When there are three little people, and one waiting in the wings,
chorusing your name from dawn till dusk, you will begin to think “mammy” was
the name you were given at birth yourself.
So how do you know when you’re
a mother? Is it when you’re looking at
that positive result on a freshly pee’d on pregnancy test? Is it at the first scan? How about when you feel that first kick? In utero that is, and not from your
toddler! Is it when you finally get to
hold your baby? I don’t think there is
any one single thing that “makes” a mother, it’s a package deal. I open my mouth sometimes and my own mother’s
voice comes out. I catch myself coming out with expressions she used when we
were little. I dish them out on a daily
basis to confused and slightly bored stares from the Screecher Creatures. The most popular slash over used ones are: Am
I talking to myself? I’ve only got one
pair of hands and, because I said so, that’s why! She also liked to tell us that we were
getting chopped straws and buttermilk for our dinner. As far as I know we never sampled such a
delicacy. Quite often there were wigs on
the green in our house too. When I was growing up my mother was just that; my
mother. I am ashamed to admit that to
me, my mother was never really a person in her own right. And similarly I didn’t see her with any
rights of her own. She was just there to
do our biding. It was her job. I’m sure every child sees their main
caregiver like that. It’s only since my
own family came along that we have become friends. There is a definite shift in the relationship
when a mother’s daughter becomes a mother herself. For me, I saw my mother in a different
light. A brighter one. She seemed to have a halo. I have a newfound respect for everything she
did for me and indeed, continues to do.
In a way, she seems to do more for me now that she is my boys’
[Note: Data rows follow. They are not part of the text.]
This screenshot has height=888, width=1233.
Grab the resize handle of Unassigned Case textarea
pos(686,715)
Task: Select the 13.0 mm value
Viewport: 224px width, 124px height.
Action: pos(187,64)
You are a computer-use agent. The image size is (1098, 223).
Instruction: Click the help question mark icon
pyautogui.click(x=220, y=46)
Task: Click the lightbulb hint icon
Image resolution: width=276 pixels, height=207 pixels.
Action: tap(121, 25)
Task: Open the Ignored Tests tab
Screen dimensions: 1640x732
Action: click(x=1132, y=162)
nana. Because she has been there herself
I suppose and knows the lie of the land.
Sometimes I find myself doing a compare and contrast between the two of
us. I definitely have a more haphazard
approach to parenting and all it entails.
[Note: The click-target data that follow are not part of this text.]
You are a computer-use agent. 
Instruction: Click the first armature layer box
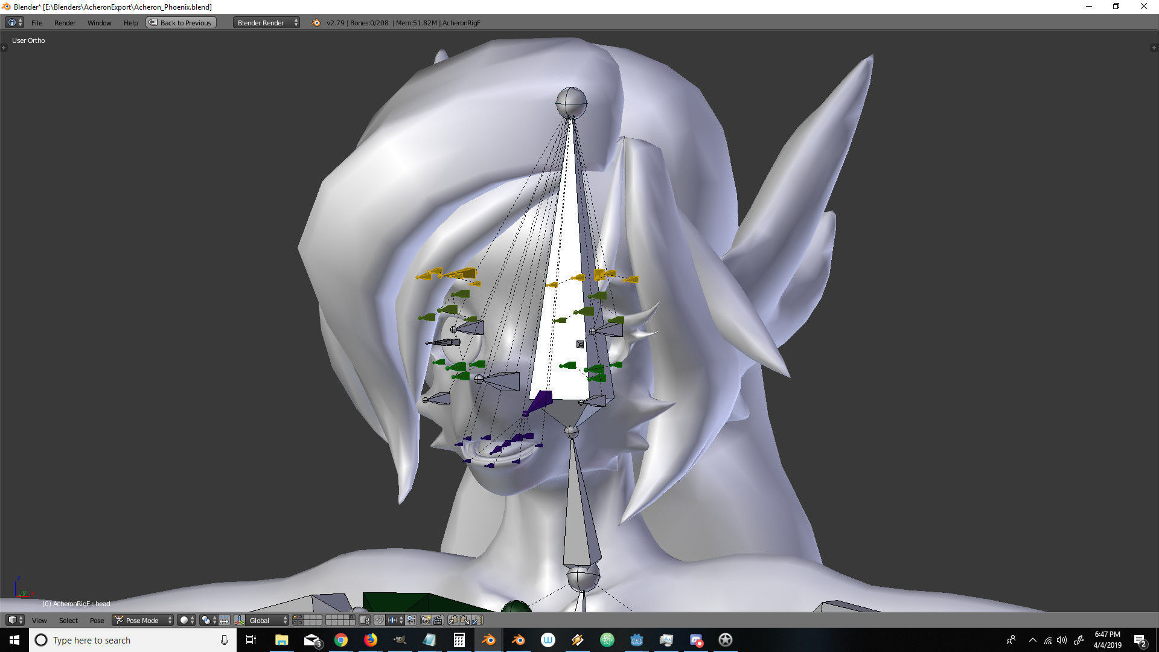tap(295, 617)
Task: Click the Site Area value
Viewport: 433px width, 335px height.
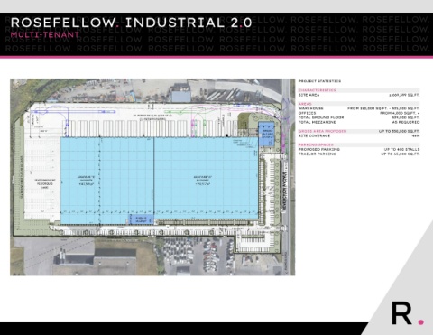Action: (x=404, y=95)
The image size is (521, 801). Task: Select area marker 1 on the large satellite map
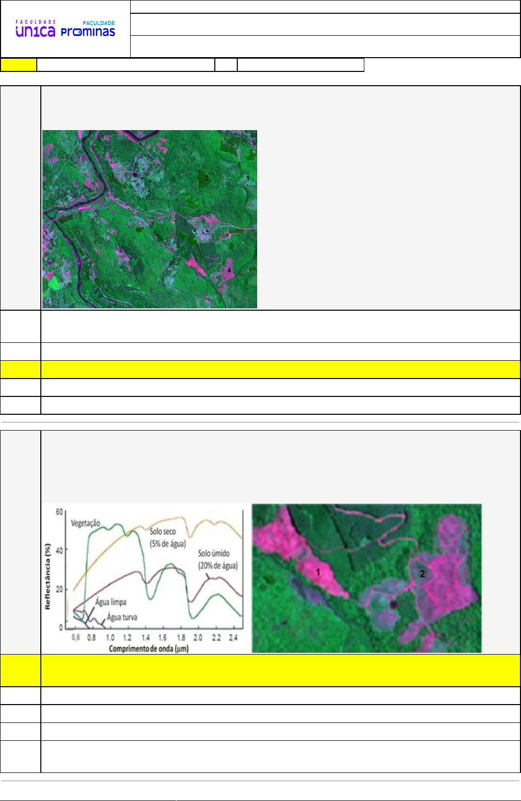(x=185, y=222)
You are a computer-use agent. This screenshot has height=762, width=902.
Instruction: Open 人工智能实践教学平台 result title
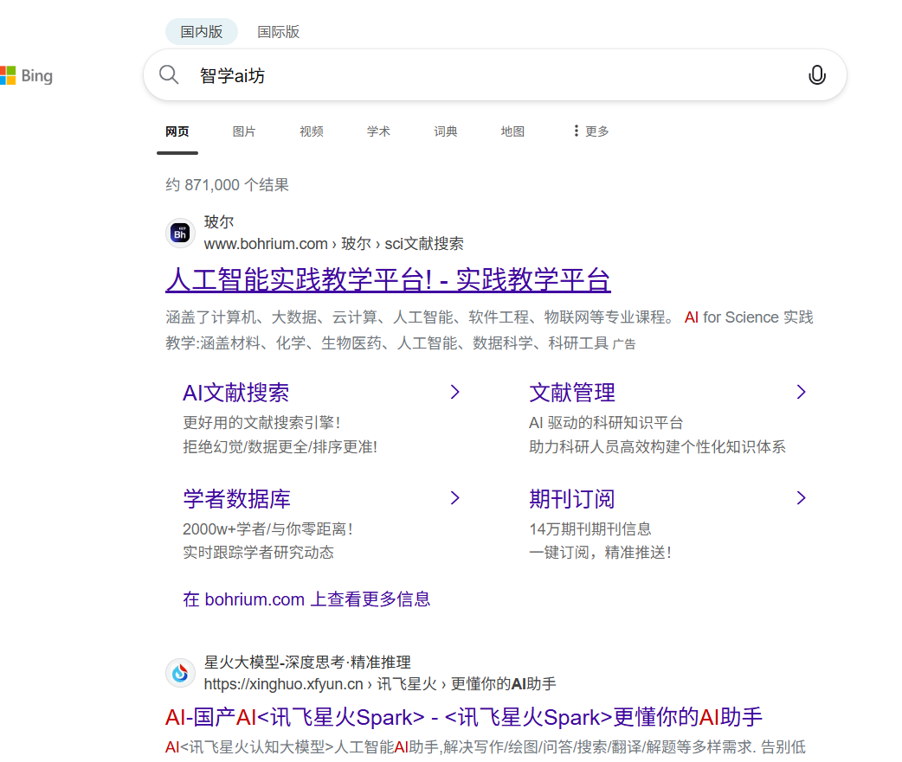(388, 280)
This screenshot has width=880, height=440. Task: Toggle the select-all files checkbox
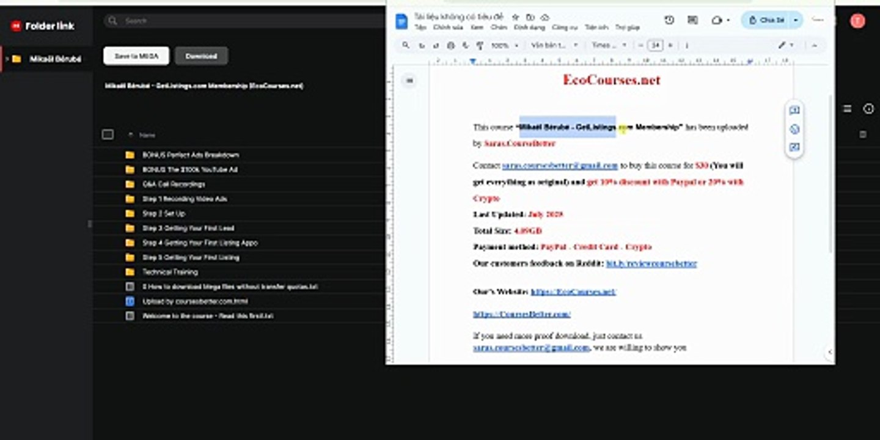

The only time I ever saw my mother sit down to read a newspaper was on a
Sunday afternoon when dinner was over.
She used to manage 10 minutes before her head would fall forward onto
her chest. I could never fathom how on
earth she was able to do that – fall asleep.
Sitting up. In a chair. Now I
know. I do it myself all the time. It’s still a running joke between all of us
that she will have to be surgically removed from her sweeping brush. I have another memory of her coming to my aid
when I was in school. I had fallen and
banged my face off a door frame. As a
result, I had lips celebrities pay good money for these days. The wrong kind of lips that is to say, those
of the infamous trout pout variety.
There wasn’t a phone in our house back then and my mother doesn’t
drive. To this day I still have no idea
how she was contacted and reached the school to take me home. I was but a child then. Some years later, it was two days before my
legal birthday and she was at my side again following another accident. I have no recollection of how I came to be
knocked from my bike but I do recall being woken by an excruciating pain in my
smashed knee. Hers was the hand that was holding mine and she was crying. I know I made her cry many times before that but
hopefully not too many since. She
clattered me once. There is no doubt in
my mind I deserved it. I have another
strong and abiding memory of both my parents kicking up blue murder when my
younger sister was wrongly accused of shoplifting in front of her school
friends. My parents insisted that the
till roll be found. It was and the shop
manager was frogmarched by my parents over to the school and asked to withdraw
the accusation and apologise to my sister in front of her class. My parents are brilliant. They did and still do a hard job with, it
seems to me, ease. I hope that when the time
comes for me to stick up for my boys in whatever situation they find
themselves, I have the grace and ability to do it as well as my parents did. It might seem a little twee but I liked this
quote the moment I saw it; to be a mother
is to know your heart will forever walk outside your body. This pretty much sums it up for me. Mother love, there is nothing like it.